Stärker zerrissen als vor dem Maidan

Parteien der Regierungskoalition holten bei ukrainischen Kommunalwahlen 37,7 Prozent / Rechte legten zu

  • Ulrich Heyden, Moskau
  • Lesedauer: 3 Min.
Ein weiteres Zeichen der Zerrissenheit der Ukraine setzen die Ergebnisse auch der zweiten Etappe der Kommunalwahlen.

Die jüngsten Wahlen zeigen, dass die Ukraine inzwischen noch stärker zerrissen ist als vor den blutigen Auseinandersetzungen vor zwei Jahren auf dem Maidan um die künftige Orientierung des Landes. Ganz nach diesem Muster wählte der Südosten russlandfreundliche Kandidaten. Im äußersten Westen bekam hingegen die rechtsradikale Swoboda- Partei zwischen 30 und 57 Prozent der Stimmen. Die landesweiten Ergebnisse der seit dem 25. Oktober absolvierten Kommunalwahlen waren erst jetzt Mitte November veröffentlicht worden.
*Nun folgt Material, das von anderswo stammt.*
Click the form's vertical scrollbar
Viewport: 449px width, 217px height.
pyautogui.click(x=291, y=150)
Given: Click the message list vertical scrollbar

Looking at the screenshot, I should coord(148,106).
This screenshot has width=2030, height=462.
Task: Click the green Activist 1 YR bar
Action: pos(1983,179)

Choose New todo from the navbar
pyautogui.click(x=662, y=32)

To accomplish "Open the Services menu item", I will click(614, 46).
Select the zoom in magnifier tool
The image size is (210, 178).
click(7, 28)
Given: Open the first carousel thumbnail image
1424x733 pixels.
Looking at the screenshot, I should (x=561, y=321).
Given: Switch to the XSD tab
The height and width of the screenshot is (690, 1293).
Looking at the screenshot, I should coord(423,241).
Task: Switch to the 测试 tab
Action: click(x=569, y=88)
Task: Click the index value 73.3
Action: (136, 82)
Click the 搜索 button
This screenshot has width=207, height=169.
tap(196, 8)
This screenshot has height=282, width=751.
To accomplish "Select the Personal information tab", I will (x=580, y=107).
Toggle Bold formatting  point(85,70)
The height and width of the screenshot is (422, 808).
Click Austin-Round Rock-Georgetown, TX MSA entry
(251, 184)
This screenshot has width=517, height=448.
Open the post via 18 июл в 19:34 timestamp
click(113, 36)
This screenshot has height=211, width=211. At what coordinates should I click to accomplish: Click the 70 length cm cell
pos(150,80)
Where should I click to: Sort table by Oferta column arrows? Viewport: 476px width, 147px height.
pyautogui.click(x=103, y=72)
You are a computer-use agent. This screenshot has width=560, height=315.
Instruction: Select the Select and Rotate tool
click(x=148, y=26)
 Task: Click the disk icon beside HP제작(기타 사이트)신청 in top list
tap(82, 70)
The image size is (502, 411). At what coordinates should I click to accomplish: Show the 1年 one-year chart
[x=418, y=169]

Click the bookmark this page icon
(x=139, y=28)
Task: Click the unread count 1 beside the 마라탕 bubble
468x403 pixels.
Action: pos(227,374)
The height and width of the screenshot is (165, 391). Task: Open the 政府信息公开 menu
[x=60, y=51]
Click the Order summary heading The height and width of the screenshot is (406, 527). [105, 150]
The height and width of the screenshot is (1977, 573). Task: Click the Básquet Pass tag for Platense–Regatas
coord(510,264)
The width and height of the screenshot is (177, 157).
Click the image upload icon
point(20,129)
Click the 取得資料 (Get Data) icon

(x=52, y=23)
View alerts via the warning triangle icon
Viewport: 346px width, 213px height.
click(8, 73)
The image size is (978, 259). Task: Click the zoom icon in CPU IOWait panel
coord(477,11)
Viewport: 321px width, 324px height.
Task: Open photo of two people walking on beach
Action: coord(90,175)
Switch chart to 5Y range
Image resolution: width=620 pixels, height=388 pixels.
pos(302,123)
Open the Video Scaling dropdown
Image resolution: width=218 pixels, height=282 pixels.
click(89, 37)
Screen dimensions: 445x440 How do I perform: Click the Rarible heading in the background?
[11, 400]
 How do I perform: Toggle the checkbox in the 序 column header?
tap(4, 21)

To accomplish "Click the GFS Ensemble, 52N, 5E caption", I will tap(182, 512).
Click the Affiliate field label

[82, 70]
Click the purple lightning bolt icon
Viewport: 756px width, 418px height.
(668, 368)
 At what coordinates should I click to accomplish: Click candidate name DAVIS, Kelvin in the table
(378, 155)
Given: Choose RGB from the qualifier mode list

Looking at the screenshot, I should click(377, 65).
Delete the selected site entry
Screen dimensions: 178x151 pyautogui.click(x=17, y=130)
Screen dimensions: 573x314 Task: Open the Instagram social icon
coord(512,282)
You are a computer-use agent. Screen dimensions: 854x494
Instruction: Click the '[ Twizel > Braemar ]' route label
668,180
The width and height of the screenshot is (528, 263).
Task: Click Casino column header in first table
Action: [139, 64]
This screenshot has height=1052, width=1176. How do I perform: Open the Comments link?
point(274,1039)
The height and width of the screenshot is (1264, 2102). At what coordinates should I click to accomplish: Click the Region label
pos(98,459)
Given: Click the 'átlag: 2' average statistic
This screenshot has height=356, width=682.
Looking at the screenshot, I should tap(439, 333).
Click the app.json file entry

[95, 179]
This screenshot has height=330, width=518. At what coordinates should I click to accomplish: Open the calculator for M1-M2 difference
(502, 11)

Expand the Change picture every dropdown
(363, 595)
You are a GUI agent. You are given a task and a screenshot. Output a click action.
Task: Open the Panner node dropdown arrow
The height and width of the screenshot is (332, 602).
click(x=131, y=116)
Bei der Bürgermeisterwahl in Kiew sammelte Borislaw Berjosa, ehemaliger Sprecher des »Rechten Sektors« 33,5 Prozent der Stimmen. Amtsinhaber Vitali Klitschko kam im zweiten Anlauf am Sonntag allerdings auf 66,5 Prozent und zum Sieg. Er kandidierte für den »Blok Petro Poroschenko Solidarnost«.

Die Parteien der Regierungskoalition kamen bei den Wahlen der Gebiets- und Stadträte landesweit auf zusammen 37,7 Prozent. Stärkste Partei mit 19,4 Prozent (minus zwei Prozent im Verhältnis zur Parlamentswahl) ist der »Blok Petro Poroschenko-Solidarnost«, gefolgt von der Partei »Vaterland« Julia Timoschenkos. Sie konnte ihr Wahlergebnis im Verhältnis zur Parlamentswahl vor einem Jahr auf zwölf Prozent verdoppeln. Die rechtsnationale Samopomitsch des Bürgermeisters von Lviv, Andrej Sadowoj, bekam 6,3 Prozent. Die Partei »Volksfront« von Premier Arseni Jazenjuk trat wegen der allzu geringen Popularität des Premiers nicht an.

Drittstärkste Partei bei den Kommunalwahlen wurde der russlandfreundliche »Oppositionsblock« mit landesweit 11,5 Prozent. Das sind zwei Prozent mehr als bei der Parlamentswahl. Der Oppositionsblock und Kandidaten der ehemaligen »Partei der Regionen« schnitten besonders im Südosten der Ukraine gut ab. Bei den Bürgermeisterwahlen in Charkow und Odessa siegten schon in der ersten Runde Mitglieder der ehemaligen Regionalen - Gennadi Kernes und Gennadi Truchanow. In Kriwoi Rog und Pawlograd siegten Kandidaten des Oppositionsblockes.

Rechte Parteien und Kandidaten schnitten durchgehend gut bis sehr gut, ab. Die rechtspopulistische Partei Ukrop, die von dem Oligarchen Igor Kolomoiski finanziert wird und das erste Mal zu Wahlen antrat, erreichte bei den Kommunalwahlen überraschende 7,3 Prozent.

In der ostukrainischen Industriestadt Dnjepropetrowsk siegte der Ukrop-Kandidat Boris Filatow mit 55 Prozent gegen den Kandidaten des Oppositionsblockes Aleksandr Wilkul. Der Sieg des Ukrop-Kandidaten ist für Präsident Poroschenko, der die Macht im Land zentralisieren will, ein Problem. Nachdem Ende Oktober der Ukrop-Vorsitzende Gennadi Korban wegen Unterschlagung verhaftet wurde, rief sein Parteifreund Filatow die Menschen auf die Straße »zur letzten Schlacht gegen Revanchisten und Kollaborateure«.

Die rechtsradikale Partei Swoboda kam landesweit auf 6,7 Prozent. Das sind zwei Prozent mehr als bei der Parlamentswahl vor einem Jahr. Bei den Bürgermeisterwahlen in den westukrainischen Städten Lviv und Iwano-Frankiwsk wurde stramm rechts gewählt. In Lviv bekam der rechtsnationale Amtsinhaber Andrej Sadowoj 61 Prozent. Sein Herausforderer von Swoboda, Ruslan Koschulinski, holte 36 Prozent der Stimmen.